* EXTRACTED MATERIAL

Start of Block

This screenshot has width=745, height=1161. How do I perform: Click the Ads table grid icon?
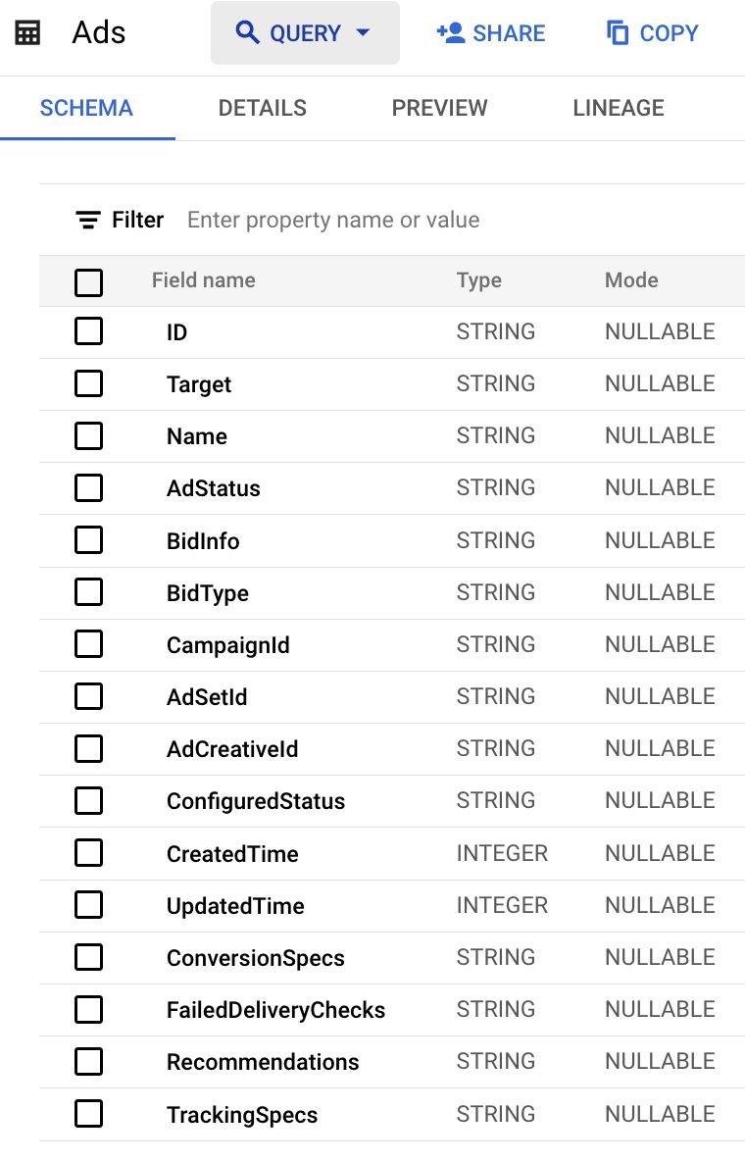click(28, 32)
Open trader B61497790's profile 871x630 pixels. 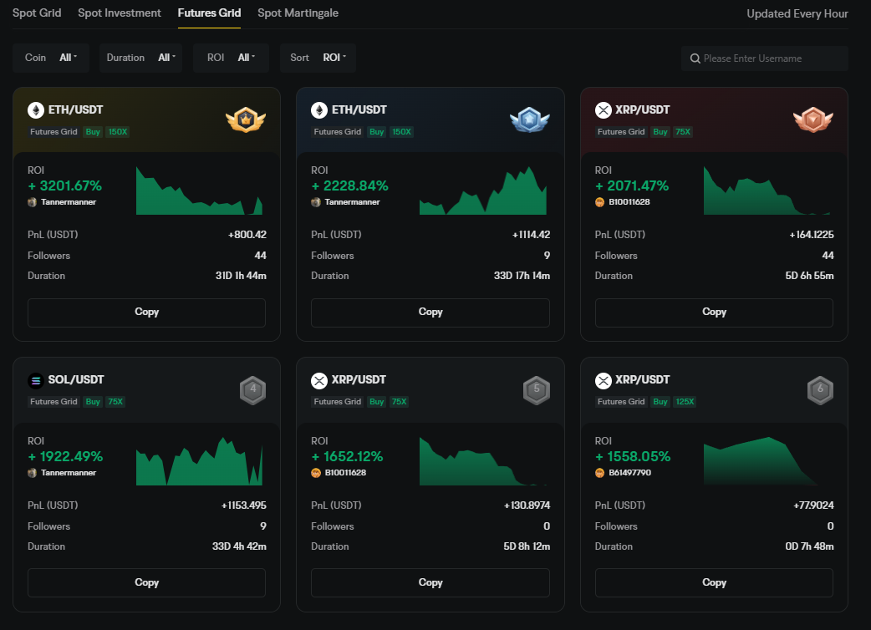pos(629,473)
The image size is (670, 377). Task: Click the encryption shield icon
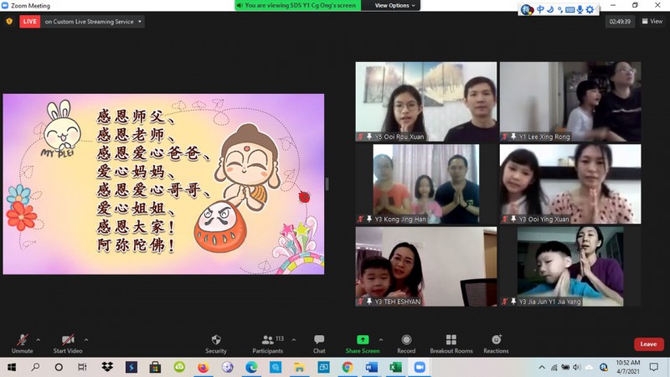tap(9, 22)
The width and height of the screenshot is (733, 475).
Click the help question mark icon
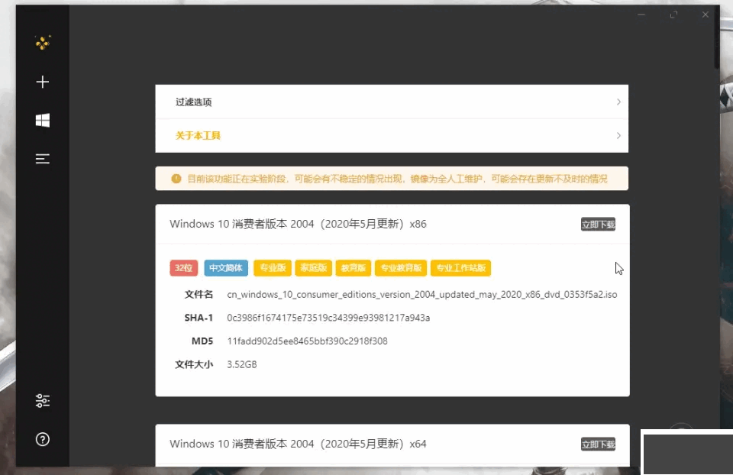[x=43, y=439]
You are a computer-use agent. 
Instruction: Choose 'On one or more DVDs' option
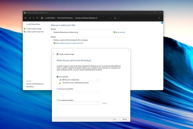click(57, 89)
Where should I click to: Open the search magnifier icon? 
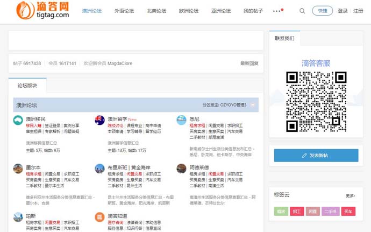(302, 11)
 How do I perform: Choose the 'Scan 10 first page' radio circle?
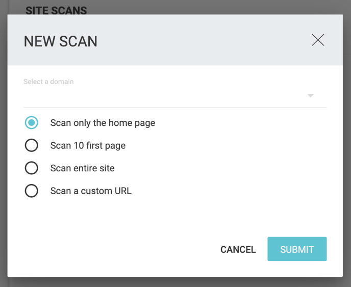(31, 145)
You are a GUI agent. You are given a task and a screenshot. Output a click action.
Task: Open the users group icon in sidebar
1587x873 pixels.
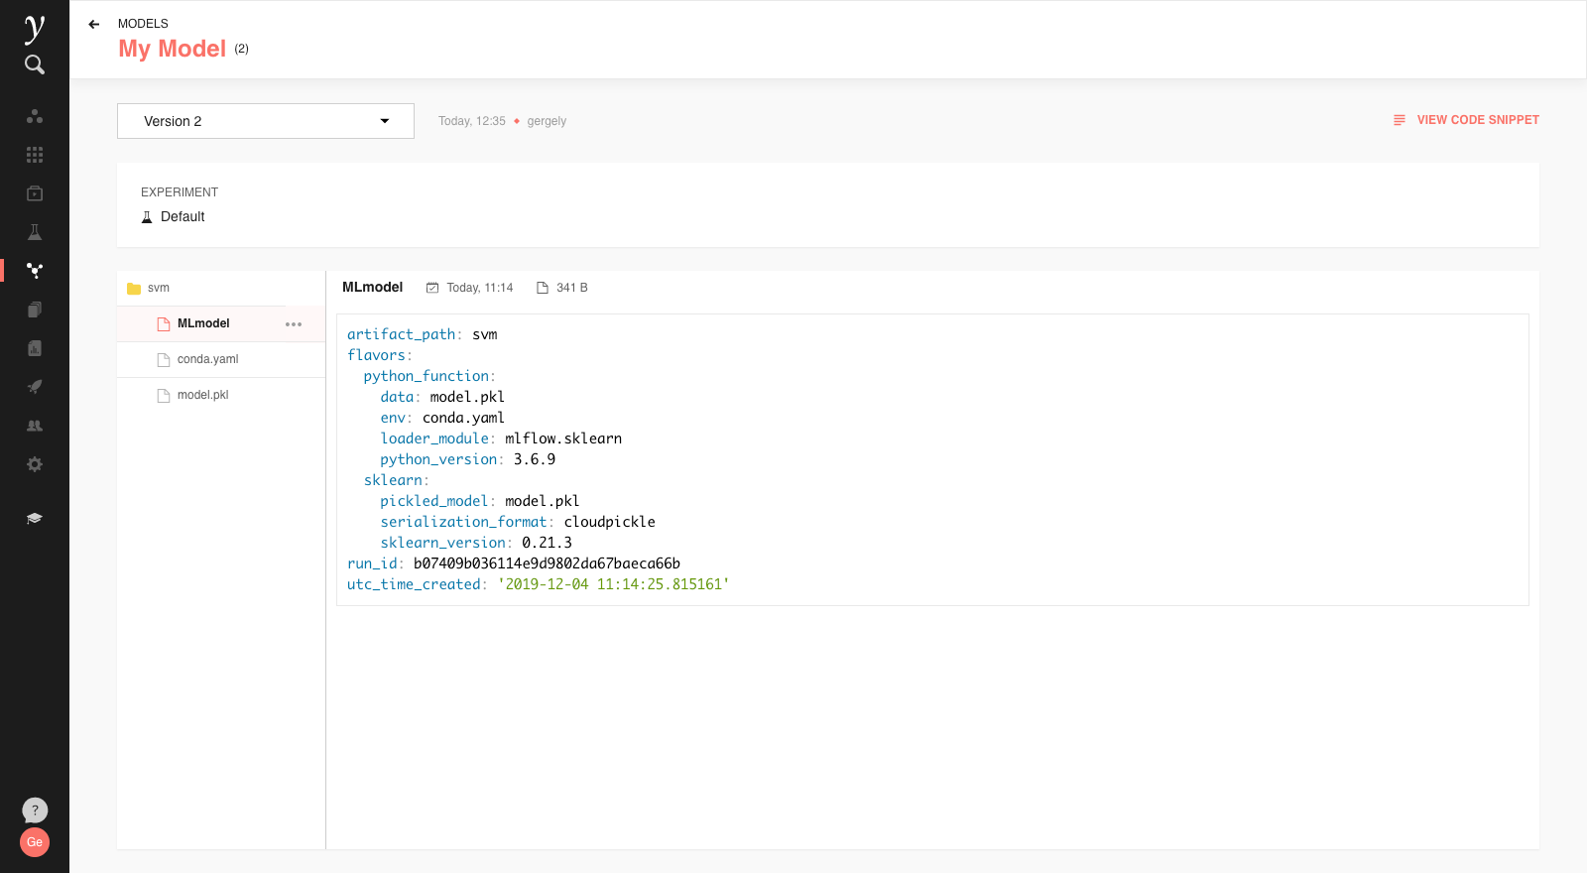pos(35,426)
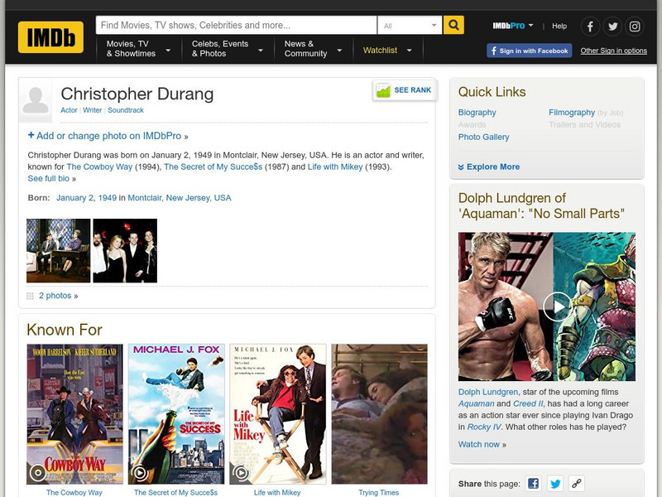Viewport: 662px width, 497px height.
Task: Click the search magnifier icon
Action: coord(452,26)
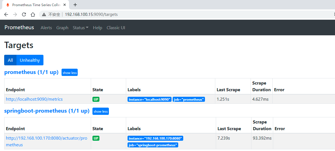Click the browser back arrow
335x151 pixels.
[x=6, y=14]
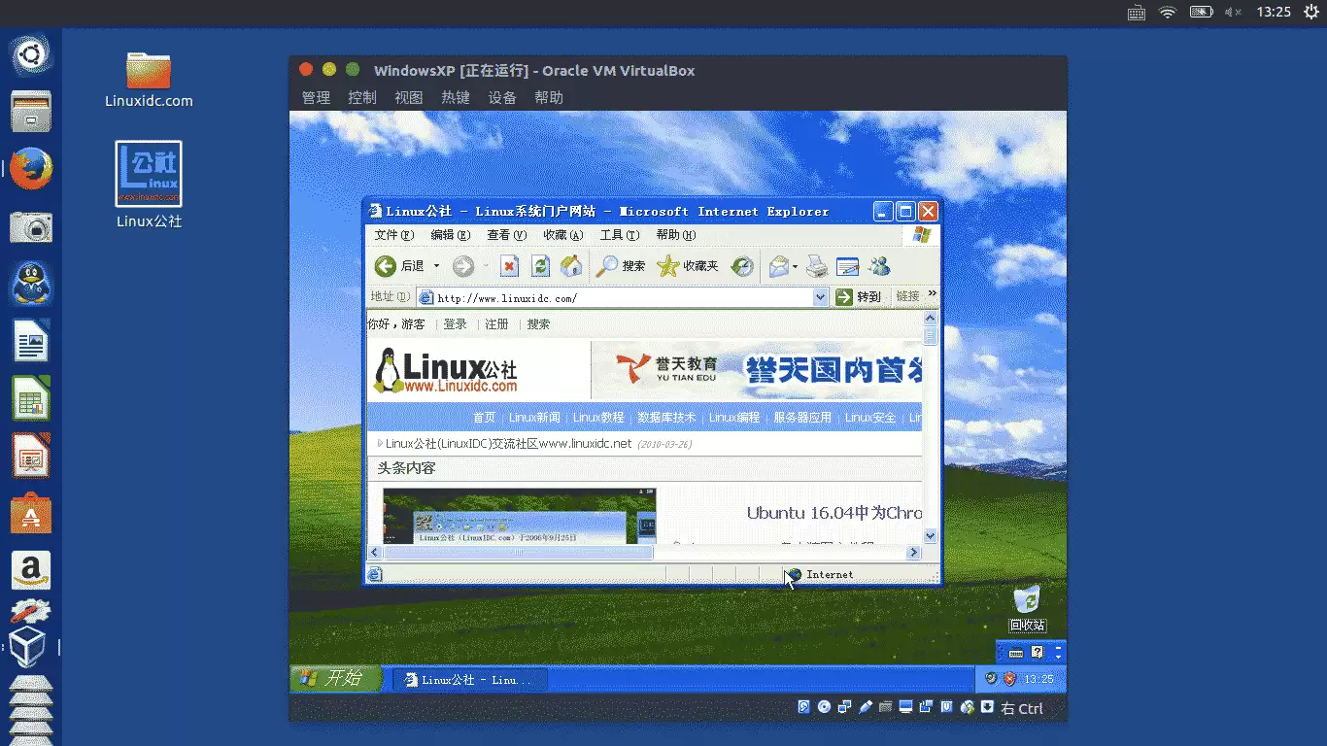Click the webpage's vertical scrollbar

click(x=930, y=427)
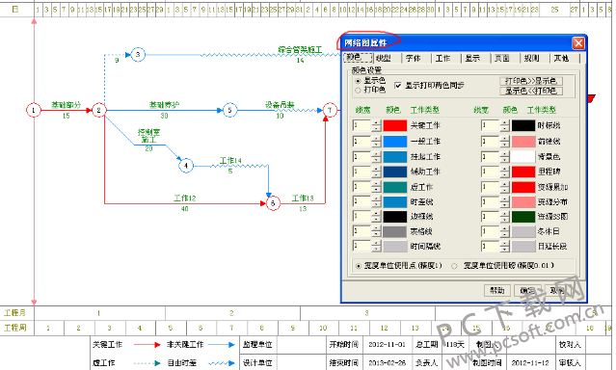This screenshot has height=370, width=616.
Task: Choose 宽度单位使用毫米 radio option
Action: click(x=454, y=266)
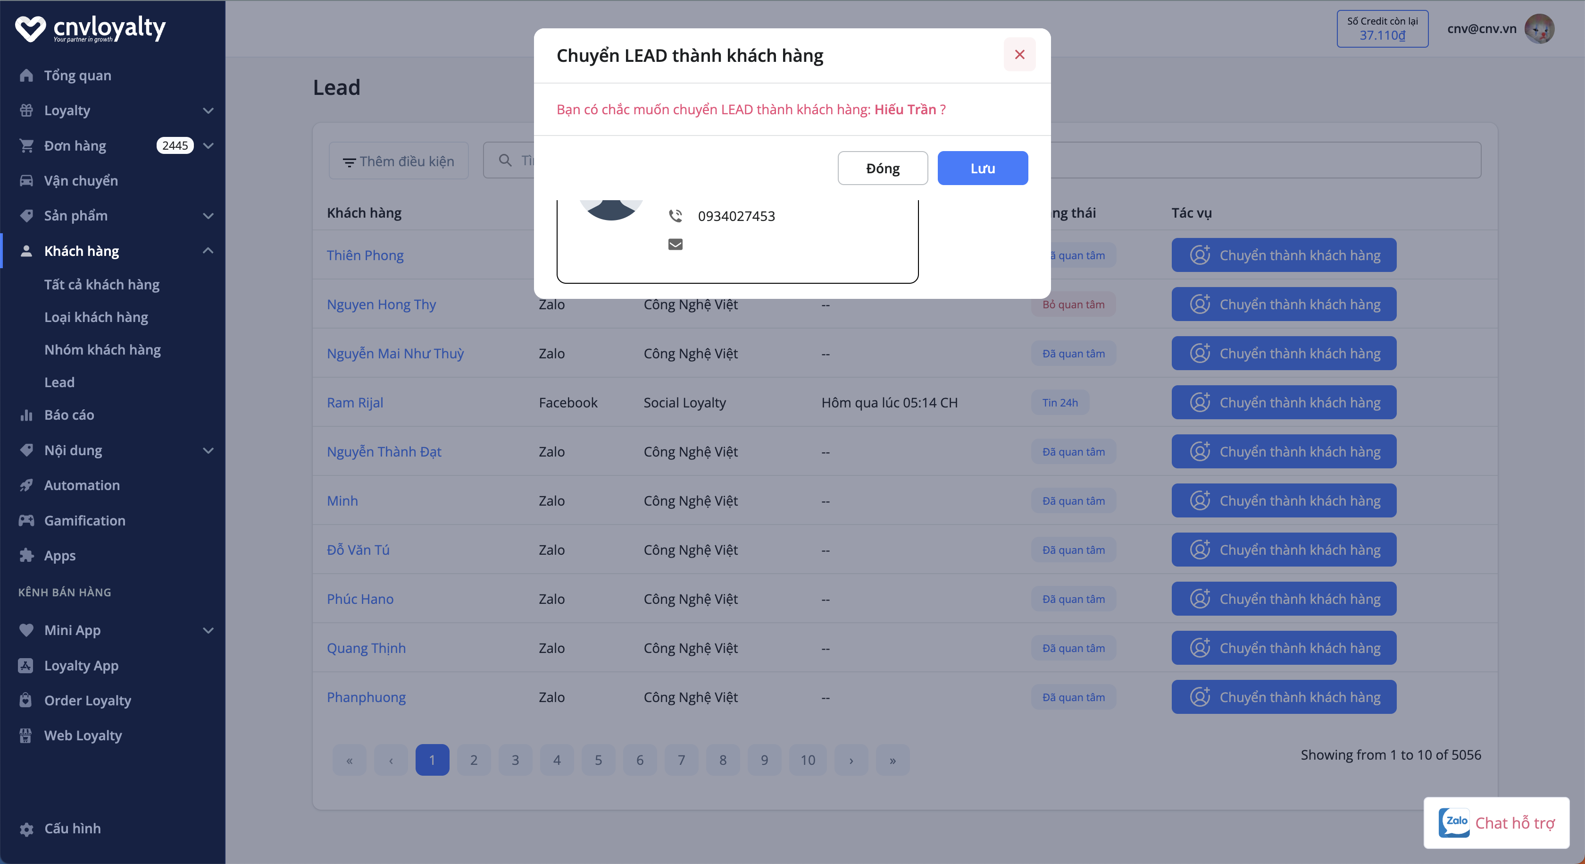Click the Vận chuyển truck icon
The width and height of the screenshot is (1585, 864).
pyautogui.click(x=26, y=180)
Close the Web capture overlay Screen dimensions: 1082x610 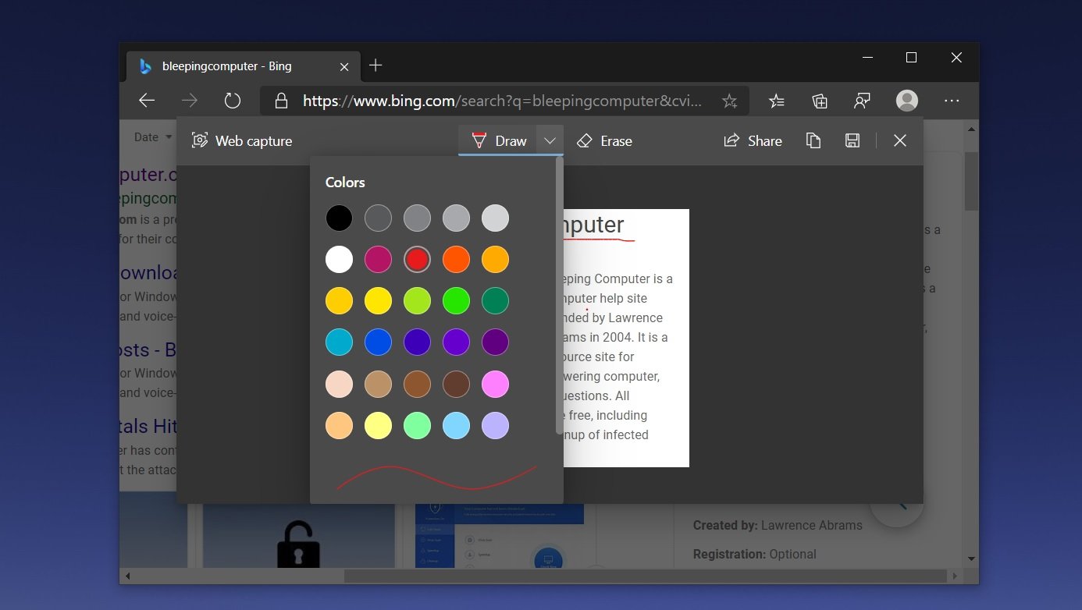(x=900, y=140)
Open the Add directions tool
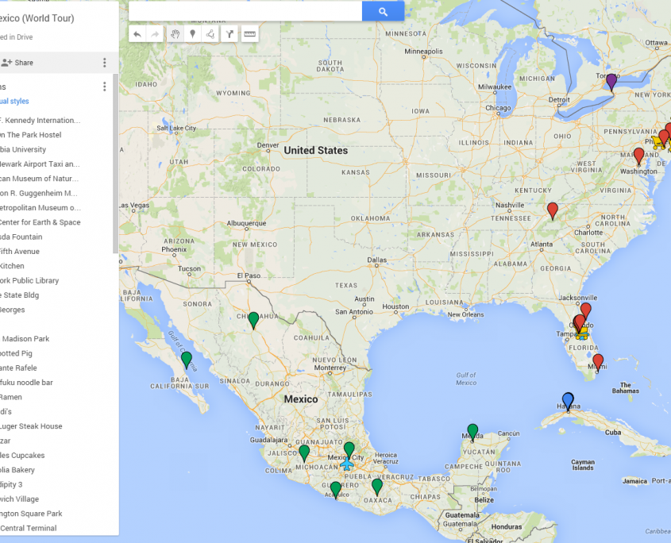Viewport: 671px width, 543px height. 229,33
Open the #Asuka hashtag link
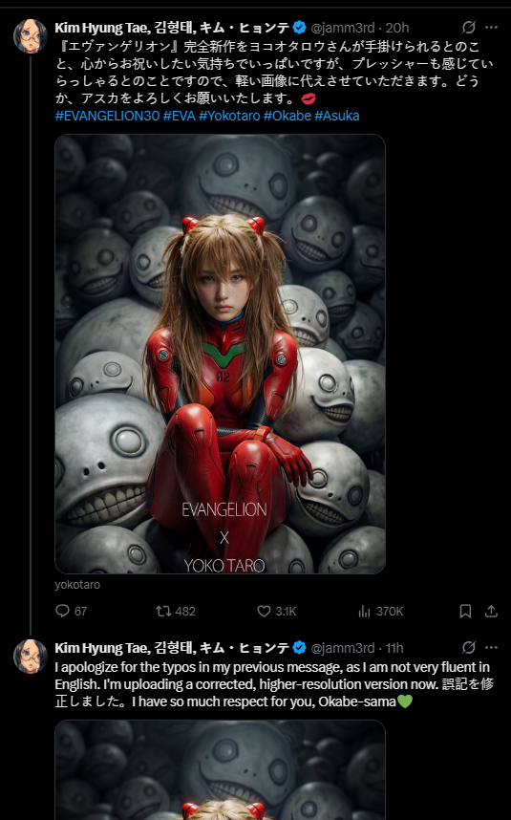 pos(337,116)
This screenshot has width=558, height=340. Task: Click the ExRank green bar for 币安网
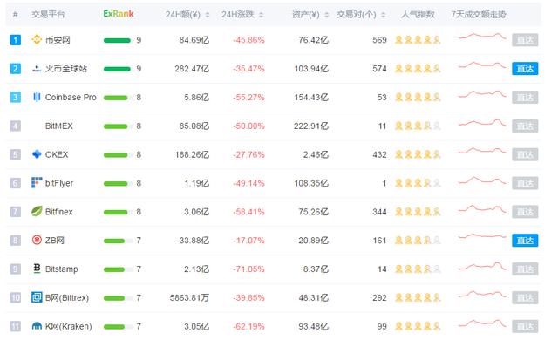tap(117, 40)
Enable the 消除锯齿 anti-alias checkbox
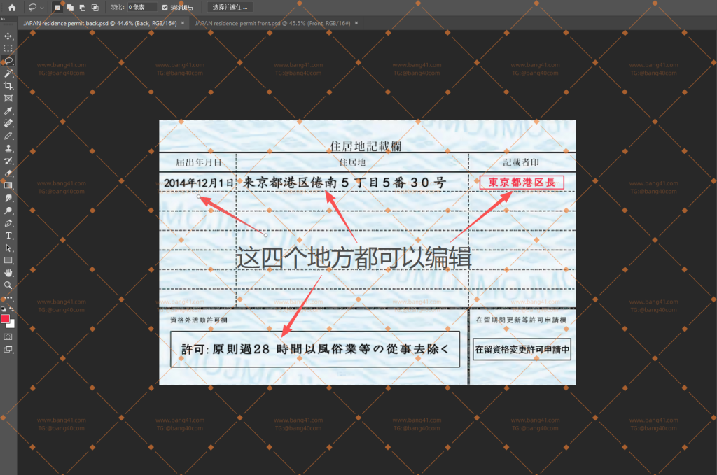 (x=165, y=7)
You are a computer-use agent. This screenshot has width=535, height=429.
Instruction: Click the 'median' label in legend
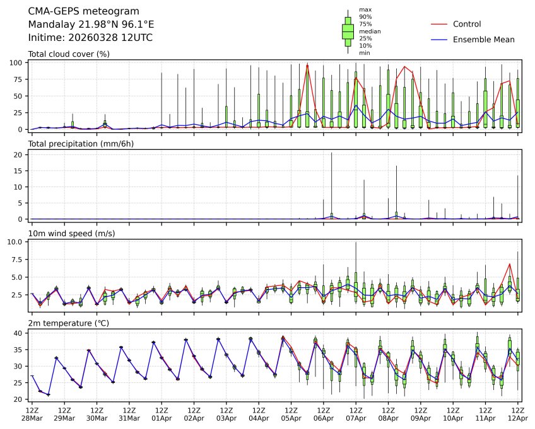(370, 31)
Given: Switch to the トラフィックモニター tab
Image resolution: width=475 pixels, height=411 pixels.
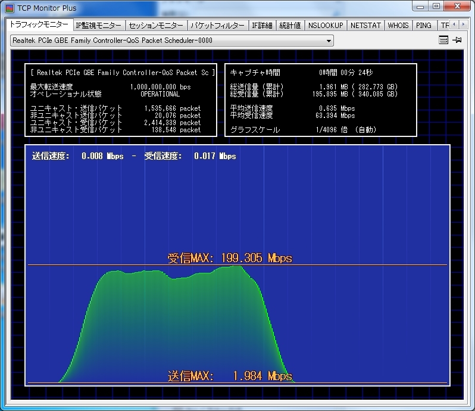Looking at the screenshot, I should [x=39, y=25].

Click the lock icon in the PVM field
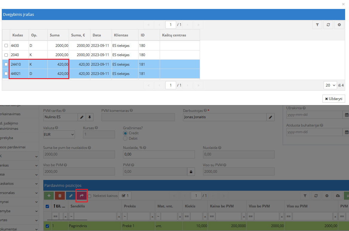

End of Block

* WORK REQUEST
If a line contains the word "agent", it counts; please state how many such lines the records above have, and nothing more.

* ANSWER FOR THE TASK
3